The US state of Colorado has revealed that they have recouped $2m in the first month since the state legislature legalised the sale of cannabis, reports The Telegraph.
The state has revealed that although the revenues were less than they had anticipated, sales were still in line with what they had expected when they legalised the drug in January this year.
Colorado is the first US state to legalise cannabis for private use, following in the footsteps of the city of Amsterdam in Holland, where cannabis use has been tolerated publically since the 1970s.
Colorado raised $2m in the first month of cannabis trading, which The Telegraph reports is just $0.7m less than that recouped from alcohol sales. The $2m in tax was collected on sales of $14m.
The state had forecast that tax revenues from the legalisation of cannabis would earn the state more than $10m per month in the first year, so the figures fall well short of estimates; however, the state predicts that sales and tax revenues will continue to rise in the coming months.
The prediction of greater sales is supported by the number of cannabis businesses registered in the state. In January this number was just 24, The Telegraph reports, but today that number stands at well over 150 and counting.

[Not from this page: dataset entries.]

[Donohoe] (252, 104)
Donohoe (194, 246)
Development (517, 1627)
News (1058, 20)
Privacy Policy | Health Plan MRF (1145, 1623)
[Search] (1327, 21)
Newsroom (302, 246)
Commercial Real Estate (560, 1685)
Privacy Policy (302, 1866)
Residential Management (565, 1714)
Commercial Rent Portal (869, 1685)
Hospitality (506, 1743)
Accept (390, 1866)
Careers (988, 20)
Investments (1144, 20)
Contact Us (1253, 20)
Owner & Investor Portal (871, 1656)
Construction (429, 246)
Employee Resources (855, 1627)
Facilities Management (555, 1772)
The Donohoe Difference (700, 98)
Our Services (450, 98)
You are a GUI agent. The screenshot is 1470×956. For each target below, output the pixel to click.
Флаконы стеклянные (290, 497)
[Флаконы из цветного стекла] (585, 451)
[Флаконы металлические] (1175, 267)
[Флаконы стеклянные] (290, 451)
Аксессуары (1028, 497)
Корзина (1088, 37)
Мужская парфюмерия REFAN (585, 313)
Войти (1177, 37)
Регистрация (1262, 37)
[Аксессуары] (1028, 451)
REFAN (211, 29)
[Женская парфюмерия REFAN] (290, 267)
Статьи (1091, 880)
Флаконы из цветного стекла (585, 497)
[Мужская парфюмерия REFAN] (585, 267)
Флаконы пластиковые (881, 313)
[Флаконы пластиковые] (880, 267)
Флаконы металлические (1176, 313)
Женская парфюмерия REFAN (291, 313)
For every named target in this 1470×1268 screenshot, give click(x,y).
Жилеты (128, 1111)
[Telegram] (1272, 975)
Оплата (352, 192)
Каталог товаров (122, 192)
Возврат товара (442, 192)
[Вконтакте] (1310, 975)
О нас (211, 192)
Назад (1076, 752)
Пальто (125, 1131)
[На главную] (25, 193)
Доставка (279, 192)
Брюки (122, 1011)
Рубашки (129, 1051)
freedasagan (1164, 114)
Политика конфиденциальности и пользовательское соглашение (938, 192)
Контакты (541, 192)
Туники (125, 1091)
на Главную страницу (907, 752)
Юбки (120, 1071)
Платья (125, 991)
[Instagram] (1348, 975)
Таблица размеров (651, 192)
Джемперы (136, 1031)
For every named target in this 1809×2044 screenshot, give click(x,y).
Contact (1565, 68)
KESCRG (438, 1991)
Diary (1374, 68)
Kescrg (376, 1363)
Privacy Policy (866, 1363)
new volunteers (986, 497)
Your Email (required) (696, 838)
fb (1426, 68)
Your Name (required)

Barbara Brohl is the head of Colorado's state taxation department.
"The first month of sales for recreational marijuana fell in line with expectations. We expect clear revenue patterns will emerge by April and plan to incorporate this data into future forecasts," she said.
The UK has currently no plans to consider legalising cannabis, although the Colorado experiment may well force governments around the world to reconsider their drugs policy.